L’évasion n’est en soi pas une infraction pénale, mais les auteurs rattrapés seront jugés pour les infractions connexes éventuellement commises à l’occasion de celle-ci (prise d’otages, destruction du matériel, etc.).

Aucun pays n’est en mesure de garantir des prisons « évasion zéro », tant le besoin de liberté prend tout son sens lorsqu’on est enfermé. Au contraire, plus les mesures de sécurité sont extrêmes (par exemple la pose de filets anti-hélicoptère alors que ce type d’évasion est tout à fait marginal (deux depuis1831), plus les évasions ou tentatives d’évasion sont violentes et dangereuses pour le personnel surveillant.

S’il est vrai que les conditions de détention dans notre pays sont scandaleuses et indignes d’un état de droit, notamment à cause de la surpopulation, ce sont des solutions constructives qui sont attendues.

Ainsi, à première vue, nous pourrions nous réjouir de l’annonce faite par le ministre de la Justice de construire de nouvelles prisons, si celles-ci étaient destinées à remplacer les établissements insalubres. Malheureusement, la voie empruntée consiste à augmenter le nombre de places : 2028 cellules supplémentaires d’ici à 2010.

Or, créer des places de prison ne règle pas le problème de la surpopulation.

Aujourd’hui, la Belgique compte environ 10.000 personnes incarcérées alors qu’elles étaient 5.677 en 1980. Cela représente une augmentation de 76 % de la population carcérale en moins de 30 ans. Or, de nombreuses études criminologiques indiquent qu’il n’y a pas plus de délinquance qu’auparavant. La délinquance est plus médiatisée, et c’est le sentiment d’insécurité qui augmente, ce qui est souvent le cas en période de difficultés socio-économiques. Les médias ont un rôle non négligeable quant à ce phénomène : à force de sensationnalisme fondé sur des faits divers, le citoyen ne se sent plus en sécurité. Or il ne l’a jamais autant été…

La surpopulation n’a donc rien à voir avec le taux de criminalité, qui n’augmente pas. Les causes sont autres :

 35 % des détenus le sont dans le cadre d’une détention préventive, soit présumés innocents puisque non encore condamnés. Il s’agit d’un des taux les plus élevés d’Europe occidentale, qui renvoie à une pratique inquiétante de peine purgée avant le jugement. Plus la personne est précarisée (sans document, sans emploi, etc.) plus elle a de chance de se retrouver derrière les barreaux.

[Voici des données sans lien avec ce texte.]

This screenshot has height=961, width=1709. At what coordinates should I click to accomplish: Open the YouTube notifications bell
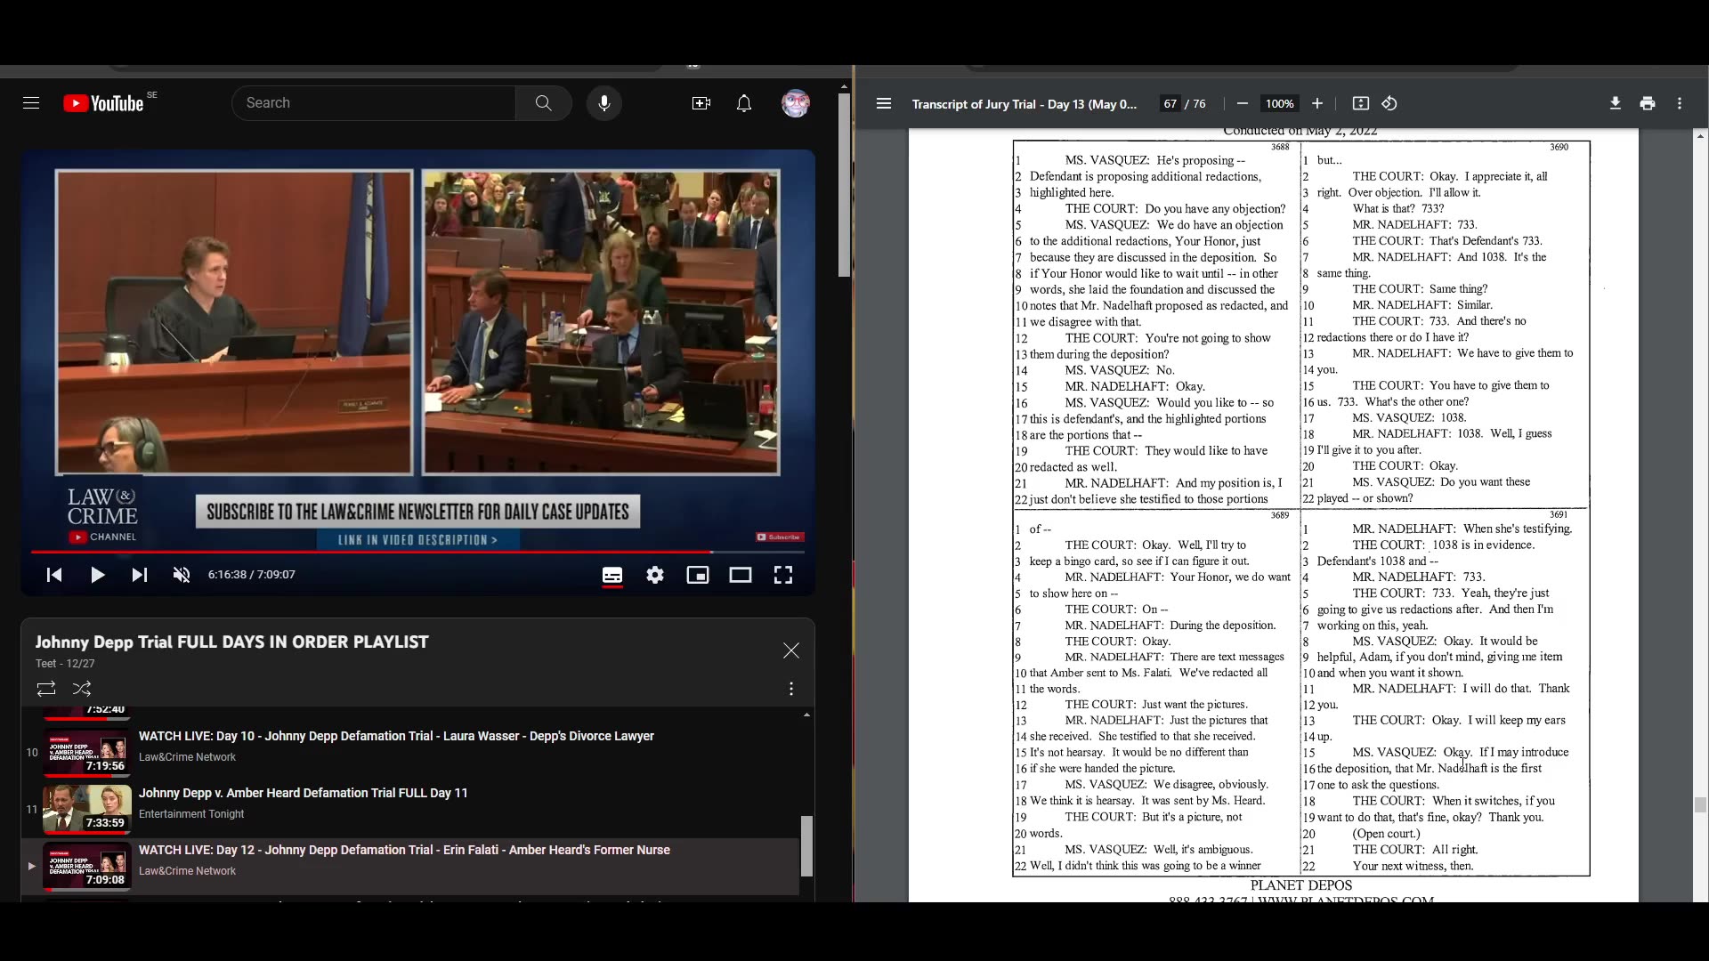pos(744,103)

 Les peines prononcées par les juges sont plus sévères qu’auparavant : en 25 ans, le prononcé des peines de prison de 5 ans ou plus a été multiplié par dix, et le nombre de peines de 3 à 5 ans par trois.

 Les libérations conditionnelles sont de plus en plus rares et tardives.

 La durée de détention des internés (c’est-à-dire des malades mentaux, détenus scandaleusement dans nos prisons sans soins) s’est largement accrue.

On est donc très loin de l’idée trop souvent véhiculée du laxisme de notre justice.
Les prisons nouvellement construites vont être immédiatement prises d’assaut et bientôt elles-mêmes surpeuplées, dans la mesure où l’on ne lutte pas en amont contre les causes réelles de la surpopulation. Les exemples des prisons d’Ittre et d’Andenne, assez récentes et déjà remplies, illustrent bien ce propos, mis en évidence dans de nombreuses études criminologiques.

De plus, le budget nécessaire pour ces construction est impressionnant (150.000 euros par cellule selon une estimation du ministre), et aurait pu être investi en amont de la criminalité (politique sociale, d’éducation, etc.).

Bref, plus on construit des place, plus on enferme. Or, l’incarcération n’est pas un acte anodin : Le temps passé en prison est souvent vide de sens, et crée un appauvrissement socio-économique de la personne, ainsi que des drames humains, notamment pour la famille : rien de bon pour endiguer la récidive…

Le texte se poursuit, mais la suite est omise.